**Texte affiché**

****

M. Philippe Marini, rapporteur général. Parce que cet amendement serait un signal positif pour le secteur de l'investissement maritime, qui en a bien besoin, la commission a émis un avis favorable.
M. le président. Quel est l'avis du Gouvernement ?
Mme Florence Parly, secrétaire d'Etat. Défavorable.
M. le président. Je vais mettre aux voix l'amendement n° II-124.
M. Jacques Oudin. Je demande la parole pour explication de vote.
M. le président. La parole est à M. Oudin.
M. Jacques Oudin. Madame le secrétaire d'Etat, si nous avons connu la catastrophe de l' Erika, suivie quelques mois plus tard par le naufrage du Ievoli Sun, c'est uniquement à cause des répercussions qu'ont provoquées des réactions comme la vôtre !
M. Philippe Marini, rapporteur général. Hélas !
M. Jacques Oudin. Le ministère des finances a toujours refusé qu'on améliore les mesures destinées à renforcer la sécurité maritime. Je prends à témoin notre collègue Marc Massion, qui a rapporté le budget de la marine marchande : les réserves, les réticences et les refus que le ministère des finances a opposés à toutes les demandes formulées au cours des dix dernières années pour renforcer nos capacités en remorqueurs, en radars, en facilités de renouvellement des flottes ont abouti aux catastrophes que nous connaissons.
Une fois de plus, vous adoptez dans ce domaine, madame le secrétaire d'Etat, une attitude qui frise - pardonnez-moi la sévérité de ce propos - la caricature.
A nouveau, nous vous proposons un dispositif. Sans doute peut-il être amélioré. Mais, actuellement, sachez-le, les banques se refusent à financer les pétroliers pour un certain nombre de raisons.
Va-t-on garder des pétroliers de plus en plus vieux, de plus en plus dangereux, ou va-t-on se décider à mettre en place un financement pour nous permettre d'être compétitifs dans un monde particulièrement concurrentiel ? Je souhaite que cela soit le cas, et je regrette vivement l'attitude du Gouvernement, qui n'a finalement retenu aucune leçon des catastrophes passées !

****

**Lignes sur l'emplacement des objets**
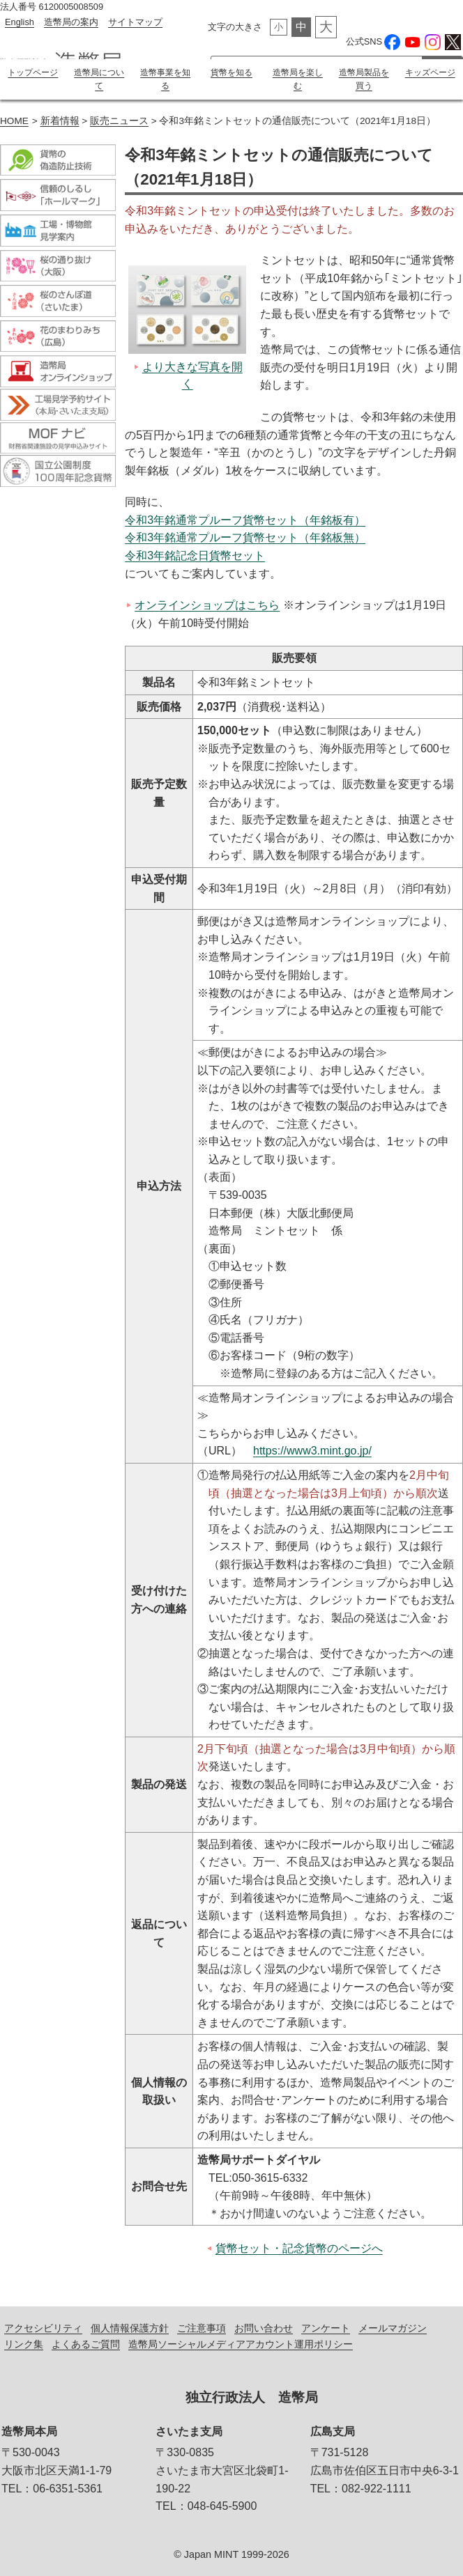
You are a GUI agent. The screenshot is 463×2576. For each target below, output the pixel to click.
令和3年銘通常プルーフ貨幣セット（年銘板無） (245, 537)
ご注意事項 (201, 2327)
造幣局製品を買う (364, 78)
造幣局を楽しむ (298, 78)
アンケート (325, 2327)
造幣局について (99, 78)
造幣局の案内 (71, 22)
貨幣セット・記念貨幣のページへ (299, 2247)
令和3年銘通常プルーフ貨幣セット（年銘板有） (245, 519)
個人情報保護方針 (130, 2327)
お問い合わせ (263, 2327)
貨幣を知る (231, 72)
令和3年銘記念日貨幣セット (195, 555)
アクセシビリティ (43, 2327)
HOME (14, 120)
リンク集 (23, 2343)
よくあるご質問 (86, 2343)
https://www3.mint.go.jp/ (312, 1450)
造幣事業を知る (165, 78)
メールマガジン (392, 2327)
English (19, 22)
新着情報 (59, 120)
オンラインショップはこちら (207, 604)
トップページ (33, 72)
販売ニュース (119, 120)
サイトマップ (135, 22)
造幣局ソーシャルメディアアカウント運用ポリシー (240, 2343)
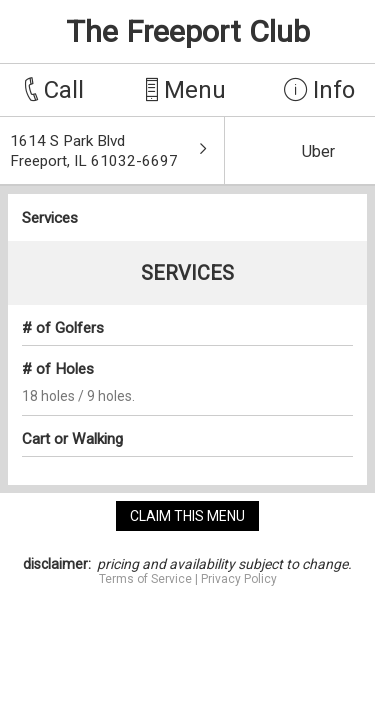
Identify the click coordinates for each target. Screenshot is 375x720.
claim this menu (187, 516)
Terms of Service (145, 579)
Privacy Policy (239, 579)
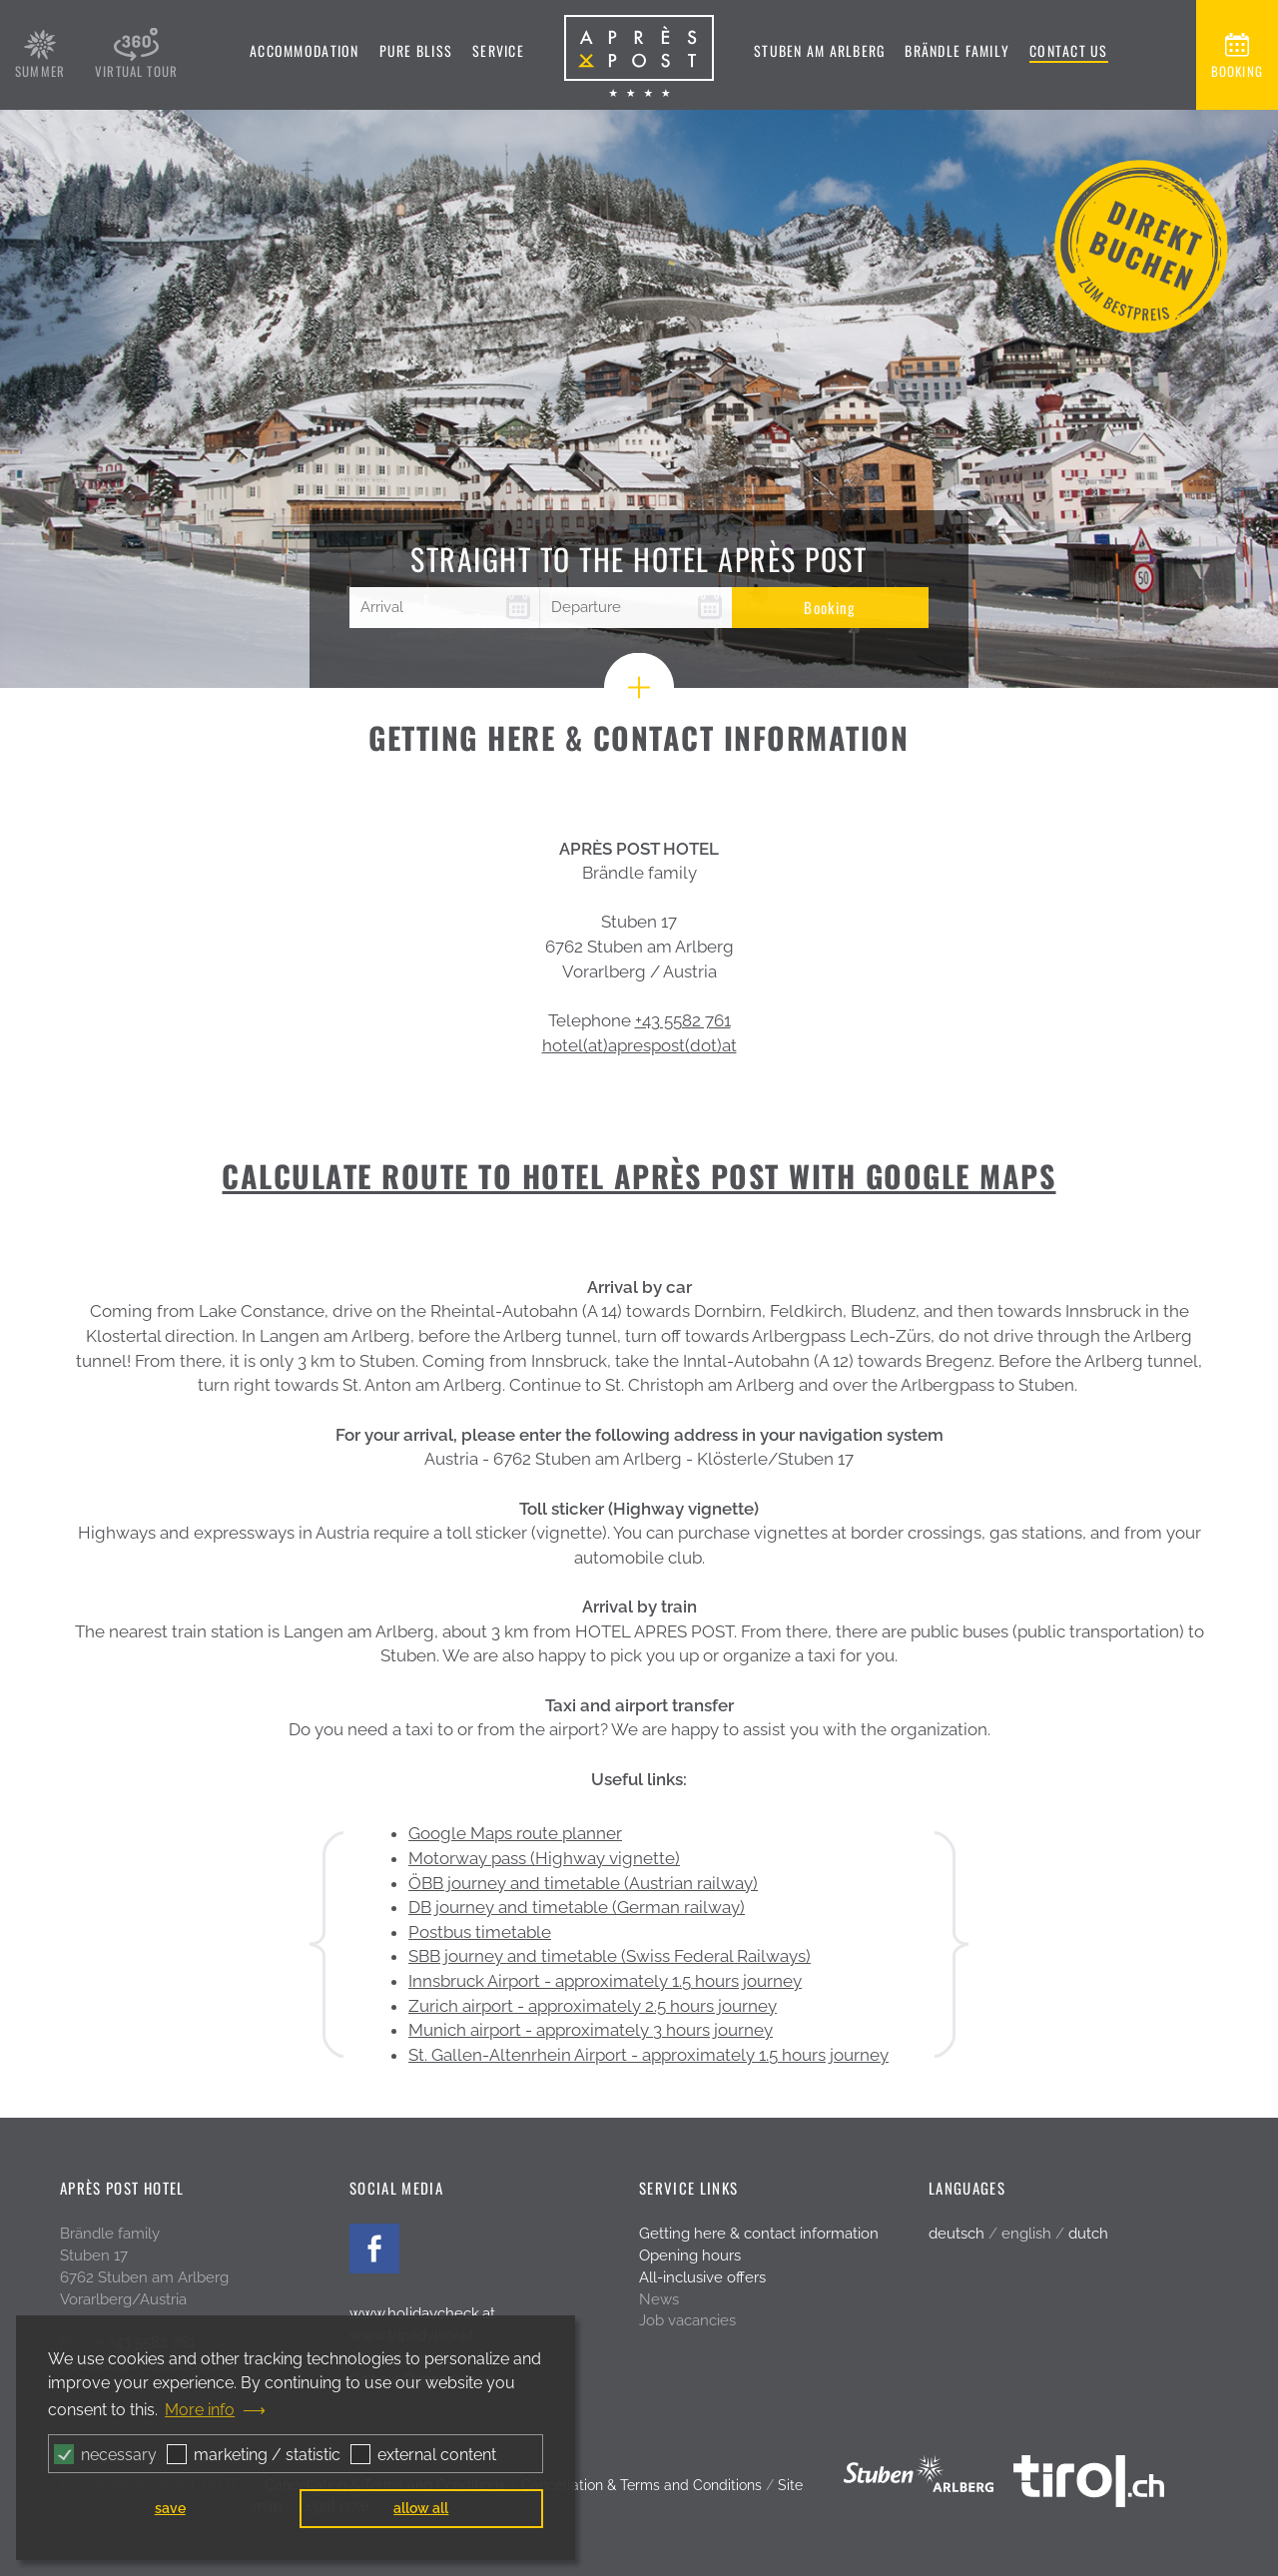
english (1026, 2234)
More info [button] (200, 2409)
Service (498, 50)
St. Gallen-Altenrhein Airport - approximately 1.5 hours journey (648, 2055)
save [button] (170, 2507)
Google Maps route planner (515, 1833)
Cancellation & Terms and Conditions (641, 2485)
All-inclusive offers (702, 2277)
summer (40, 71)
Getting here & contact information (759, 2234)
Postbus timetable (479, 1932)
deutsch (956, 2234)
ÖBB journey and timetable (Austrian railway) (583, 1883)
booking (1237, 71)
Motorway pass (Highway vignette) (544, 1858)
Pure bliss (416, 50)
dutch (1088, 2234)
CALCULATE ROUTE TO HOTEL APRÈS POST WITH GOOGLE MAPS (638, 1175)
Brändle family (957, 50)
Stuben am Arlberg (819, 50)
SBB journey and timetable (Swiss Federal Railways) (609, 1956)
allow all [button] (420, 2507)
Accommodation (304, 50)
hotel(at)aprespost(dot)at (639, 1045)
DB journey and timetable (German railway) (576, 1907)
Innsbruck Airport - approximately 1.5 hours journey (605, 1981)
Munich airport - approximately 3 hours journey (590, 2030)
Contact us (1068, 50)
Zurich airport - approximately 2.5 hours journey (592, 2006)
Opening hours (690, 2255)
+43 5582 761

****

**Tâches de l'exercice**
A: Reproduisez mot pour mot le passage de l'extrait du débat au Sénat qui débute aux mots « M. le président. Quel » et se termine après « comme la vôtre ! ».
B: Prolongez, s'il vous plaît, l'extrait du débat au Sénat en reprenant juste après sa dernière phrase.

**Les réponses**
A:
M. le président. Quel est l'avis du Gouvernement ?
Mme Florence Parly, secrétaire d'Etat. Défavorable.
M. le président. Je vais mettre aux voix l'amendement n° II-124.
M. Jacques Oudin. Je demande la parole pour explication de vote.
M. le président. La parole est à M. Oudin.
M. Jacques Oudin. Madame le secrétaire d'Etat, si nous avons connu la catastrophe de l' Erika, suivie quelques mois plus tard par le naufrage du Ievoli Sun, c'est uniquement à cause des répercussions qu'ont provoquées des réactions comme la vôtre !

B:
M. le président. Je mets aux voix l'amendement n° II-124, accepté par la commission et repoussé par le Gouvernement.

(L'amendement est adopté.)
M. le président. En conséquence, un article additionnel ainsi rédigé est inséré dans le projet de loi de finances, après l'article 56 undecies.
L'amendement n° II-165, présenté par MM. Doublet, Souvet et César, est ainsi libellé :
« Après l'article 56 undecies, insérer un article additionnel ainsi rédigé :
« L'article 7 de la loi du 21 mai 1836 portant prohibition des loteries est complété par trois alinéas ainsi rédigés :
« Sont également exceptés des dispositions de la loi du 21 mai 1836 portant prohibition des loteries et de l'article 1er de la loi n° 83-628 du 12 juillet 1983 les appareils de divertissement à mise et gain limités. Ces appareils sont déposés par les exploitants de jeux automatiques dans la limite de trois dans tout établissement disposant d'une licence IV. Ils fonctionneront avec une mise maxima d'un euro pour un gain limité à 300 fois la mise.
« Ces appareils sont soumis au régime général de la TVA et une taxe annuelle de 1 600 euros, payables d'avance, par trimestre, leur sera appliquée.
« Une commission est créée, composée de représentants du ministère de l'économie et des finances, de l'intérieur, ainsi que des organisations professionnelles des secteurs Hôtels-Restaurants-Cafés (HORECA) et Jeux automatiques, afin de rédiger le cahier des charges et de veiller au respect de la réglementation qui sera déterminée par les décrets d'application. Ces décrets fixeront les sanctions à tout manquement aux règles établies. »
La parole est à M. Doublet.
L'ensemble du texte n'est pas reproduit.